> [What this task involves]:
Starting at the first line of the data below, retype every line up to and including the one containing "You are a computer-use agent. Viewport: 468px".

> [Records supplied]:
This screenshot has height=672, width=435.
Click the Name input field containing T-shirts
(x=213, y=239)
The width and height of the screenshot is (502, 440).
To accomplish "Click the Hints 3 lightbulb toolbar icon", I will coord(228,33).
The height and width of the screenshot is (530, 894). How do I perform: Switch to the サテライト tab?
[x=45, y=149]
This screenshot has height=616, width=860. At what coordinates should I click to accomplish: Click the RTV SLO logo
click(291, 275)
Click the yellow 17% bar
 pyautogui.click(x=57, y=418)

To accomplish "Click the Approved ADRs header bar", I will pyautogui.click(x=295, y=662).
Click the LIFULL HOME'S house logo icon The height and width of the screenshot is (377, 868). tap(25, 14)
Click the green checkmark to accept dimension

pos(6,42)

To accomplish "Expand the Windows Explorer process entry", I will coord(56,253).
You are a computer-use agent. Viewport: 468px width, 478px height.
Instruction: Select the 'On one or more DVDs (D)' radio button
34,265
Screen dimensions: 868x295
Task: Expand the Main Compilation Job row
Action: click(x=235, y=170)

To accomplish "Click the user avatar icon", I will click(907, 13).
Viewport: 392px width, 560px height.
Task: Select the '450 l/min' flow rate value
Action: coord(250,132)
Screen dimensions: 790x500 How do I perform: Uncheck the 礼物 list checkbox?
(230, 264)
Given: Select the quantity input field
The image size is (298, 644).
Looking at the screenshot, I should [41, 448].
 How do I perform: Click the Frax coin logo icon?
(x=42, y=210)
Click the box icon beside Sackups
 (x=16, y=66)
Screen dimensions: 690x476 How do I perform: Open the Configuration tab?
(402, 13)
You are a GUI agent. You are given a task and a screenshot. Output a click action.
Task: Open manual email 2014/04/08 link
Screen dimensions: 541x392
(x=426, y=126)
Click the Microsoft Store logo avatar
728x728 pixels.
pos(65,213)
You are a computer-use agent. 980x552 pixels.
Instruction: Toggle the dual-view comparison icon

> [Answer below]:
This screenshot has height=672, width=435.
Click the Name input field containing T-shirts
(x=213, y=239)
The width and height of the screenshot is (502, 440).
To accomplish "Click the Hints 3 lightbulb toolbar icon", I will coord(228,33).
The height and width of the screenshot is (530, 894). How do I perform: Switch to the サテライト tab?
[x=45, y=149]
This screenshot has height=616, width=860. At what coordinates should I click to accomplish: Click the RTV SLO logo
click(291, 275)
Click the yellow 17% bar
 pyautogui.click(x=57, y=418)

To accomplish "Click the Approved ADRs header bar", I will pyautogui.click(x=295, y=662).
Click the LIFULL HOME'S house logo icon The height and width of the screenshot is (377, 868). tap(25, 14)
Click the green checkmark to accept dimension

pos(6,42)

To accomplish "Expand the Windows Explorer process entry", I will coord(56,253).
You are a computer-use agent. Viewport: 468px width, 478px height.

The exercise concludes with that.